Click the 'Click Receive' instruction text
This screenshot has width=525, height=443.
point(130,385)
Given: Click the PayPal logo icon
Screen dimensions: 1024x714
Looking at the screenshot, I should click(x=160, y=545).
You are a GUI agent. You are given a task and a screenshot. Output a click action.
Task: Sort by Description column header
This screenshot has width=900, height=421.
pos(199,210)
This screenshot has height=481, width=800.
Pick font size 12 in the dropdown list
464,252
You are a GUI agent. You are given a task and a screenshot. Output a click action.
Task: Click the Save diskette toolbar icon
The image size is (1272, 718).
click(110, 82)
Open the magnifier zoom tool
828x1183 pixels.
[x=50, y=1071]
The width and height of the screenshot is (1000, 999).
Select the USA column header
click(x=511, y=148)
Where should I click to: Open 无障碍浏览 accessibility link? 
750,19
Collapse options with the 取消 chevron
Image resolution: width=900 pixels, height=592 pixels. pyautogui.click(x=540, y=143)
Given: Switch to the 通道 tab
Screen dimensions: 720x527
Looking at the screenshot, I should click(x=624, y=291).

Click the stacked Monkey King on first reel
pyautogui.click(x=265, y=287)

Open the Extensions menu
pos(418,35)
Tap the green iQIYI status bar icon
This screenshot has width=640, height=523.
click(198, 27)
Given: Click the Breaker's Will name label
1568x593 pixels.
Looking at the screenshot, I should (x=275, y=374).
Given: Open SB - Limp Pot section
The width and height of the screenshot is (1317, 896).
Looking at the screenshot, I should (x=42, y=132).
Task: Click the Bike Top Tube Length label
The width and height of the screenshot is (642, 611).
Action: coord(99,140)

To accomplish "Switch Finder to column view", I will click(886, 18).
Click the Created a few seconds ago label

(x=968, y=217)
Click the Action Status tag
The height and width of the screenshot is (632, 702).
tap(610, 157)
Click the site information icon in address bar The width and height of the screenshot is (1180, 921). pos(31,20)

> _Job_: Give the lines of the items above, from the line containing "will click(886, 18)." through the last line, as a JSON list of strings with one string per line and blank lines left out.

> _Output_:
[
  "To accomplish \"Switch Finder to column view\", I will click(886, 18).",
  "Click the Created a few seconds ago label",
  "(x=968, y=217)",
  "Click the Action Status tag",
  "The height and width of the screenshot is (632, 702).",
  "tap(610, 157)",
  "Click the site information icon in address bar The width and height of the screenshot is (1180, 921). pos(31,20)"
]